- _PASSAGE TO READ_:

+--

Methods57 patients > 18 years with newly diagnosed KS within the AMPATH clinic network in Western Kenya were purposively selected to participate in semi-structured interviews stratified by whether they had completed, partially completed, or not completed chemotherapy for advanced stage KS. We based the interview guide and coding framework on the situated Information, Motivation, Behavioral Skills (sIMB) framework, in which the core patient centered IMB constructs are situated into the socioecological context of receiving care.
ResultsOf the 57 participants, the median age was 37 (IQR 32-41) and the majority were male (68%). Notable barriers to chemotherapy initiation and adherence included lack of financial means, difficulty with convenience of appointments such as distance to facility, appointment times, long lines, limited appointments, intrapersonal barriers such as fear or hopelessness, and lack of proper or sufficient information about chemotherapy. Factors that facilitated chemotherapy initiation and adherence included health literacy, motivation to treat symptoms, improvement on chemotherapy, prioritization of self-care, resilience while experiencing side effects, ability to carry out behavioral skills, obtaining national health insurance, and free chemotherapy.

+--

- _GIVEN DATA_:
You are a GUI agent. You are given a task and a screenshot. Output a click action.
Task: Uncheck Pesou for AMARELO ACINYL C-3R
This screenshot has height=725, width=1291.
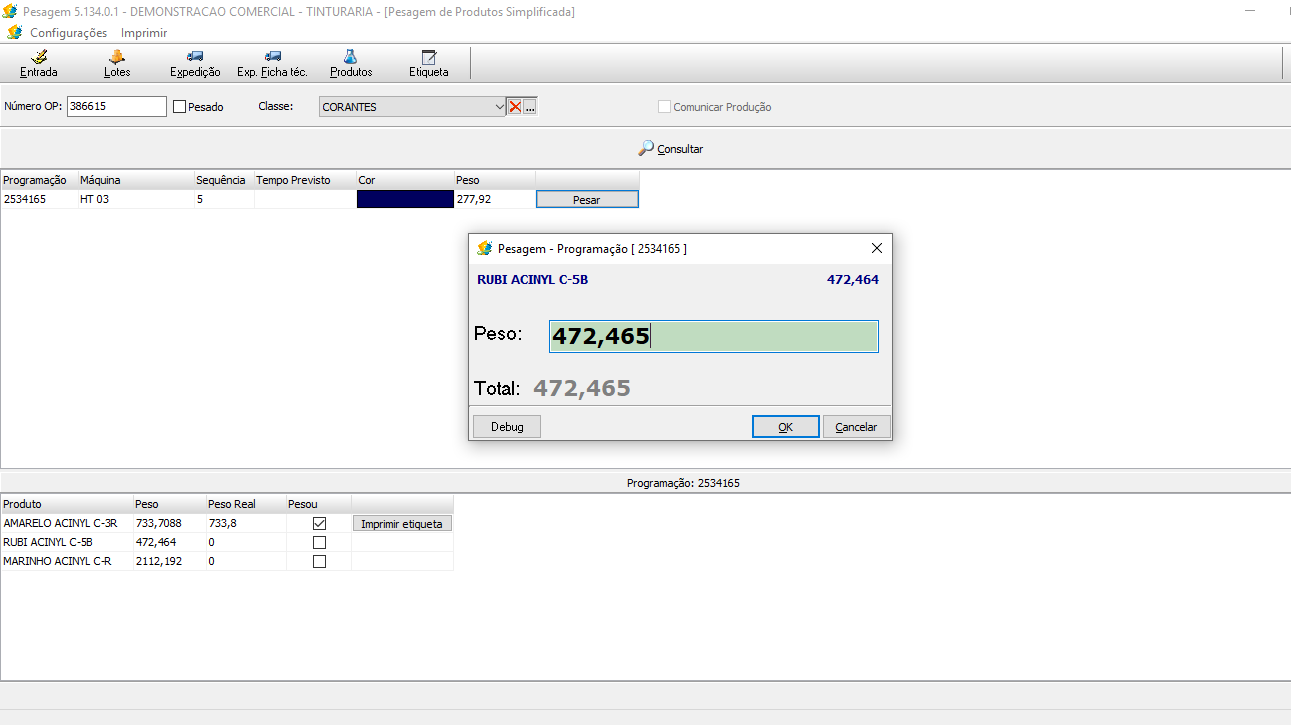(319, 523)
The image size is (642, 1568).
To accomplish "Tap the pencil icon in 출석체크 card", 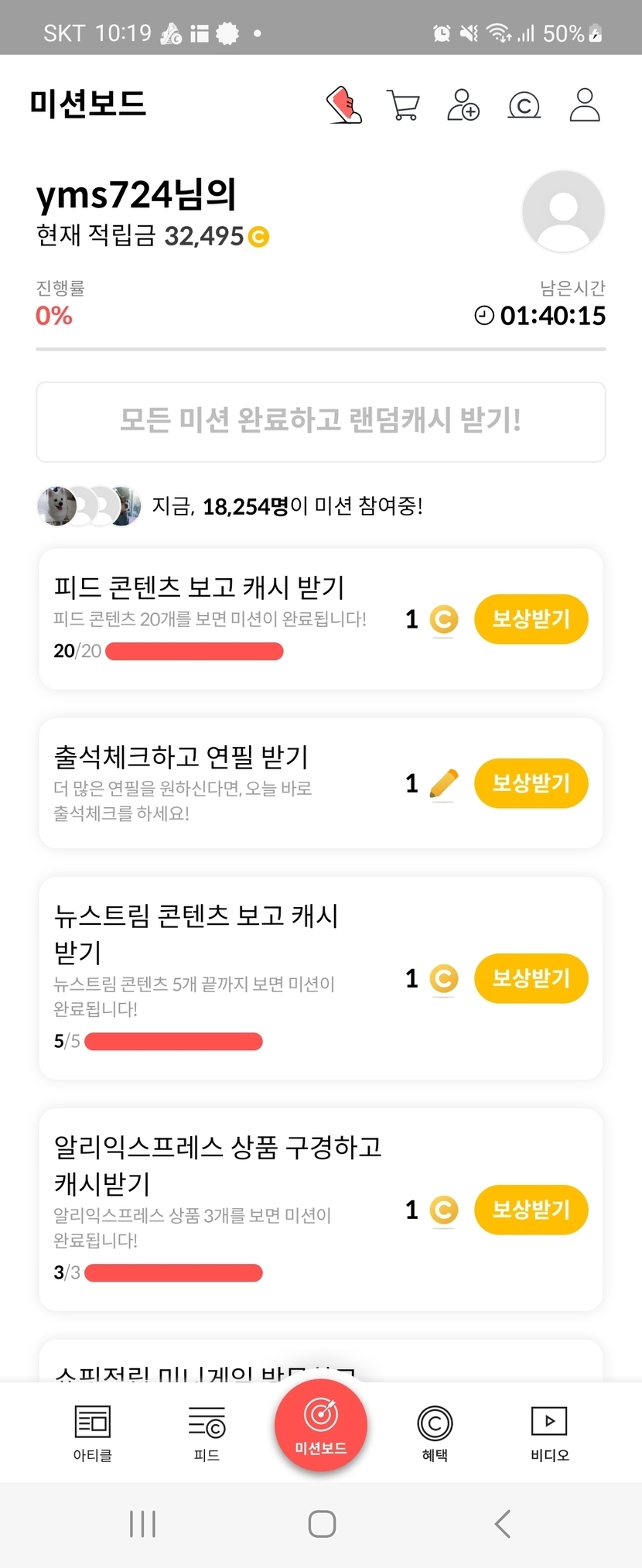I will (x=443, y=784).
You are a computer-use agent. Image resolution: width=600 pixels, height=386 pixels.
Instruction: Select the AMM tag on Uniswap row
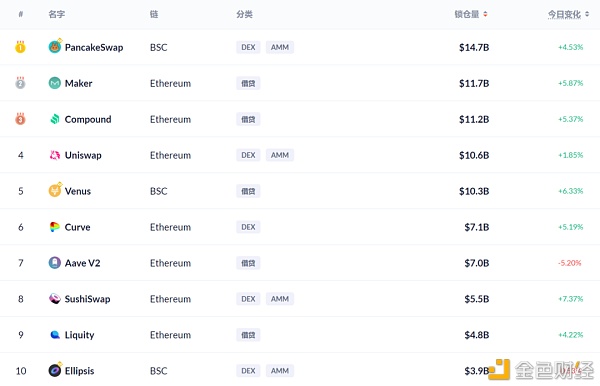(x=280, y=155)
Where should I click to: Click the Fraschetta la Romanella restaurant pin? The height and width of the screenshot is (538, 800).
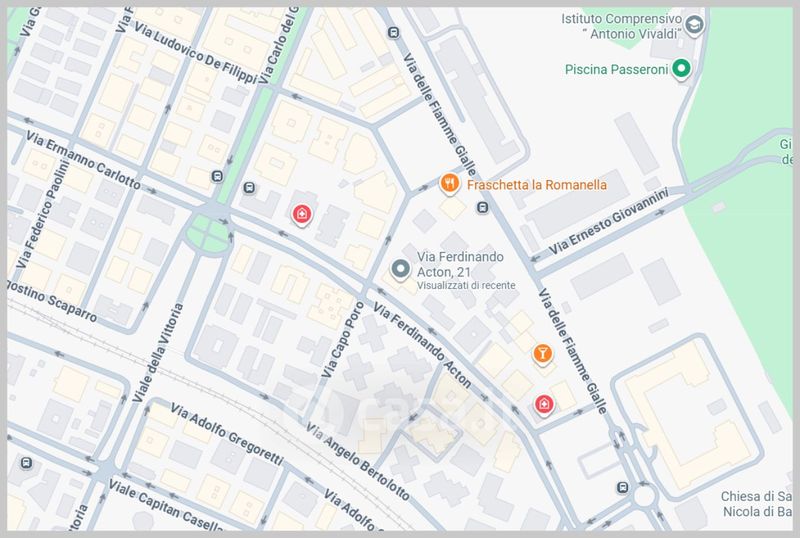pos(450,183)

+--

- _WORK INSTRUCTION 1_:
Rename "interview guide" to "interview protocol" in the chemotherapy study passage, and write out the portion starting with "Methods57 patients >" and going on through "of receiving care.".
- _WORK INSTRUCTION 2_:
According to the chemotherapy study passage, what was the median age of the 57 participants?
Rely only on the chemotherapy study passage for what follows.

- _RESULT 1_:
Methods57 patients > 18 years with newly diagnosed KS within the AMPATH clinic network in Western Kenya were purposively selected to participate in semi-structured interviews stratified by whether they had completed, partially completed, or not completed chemotherapy for advanced stage KS. We based the interview protocol and coding framework on the situated Information, Motivation, Behavioral Skills (sIMB) framework, in which the core patient centered IMB constructs are situated into the socioecological context of receiving care.

- _RESULT 2_:
37, with an interquartile range of 32-41.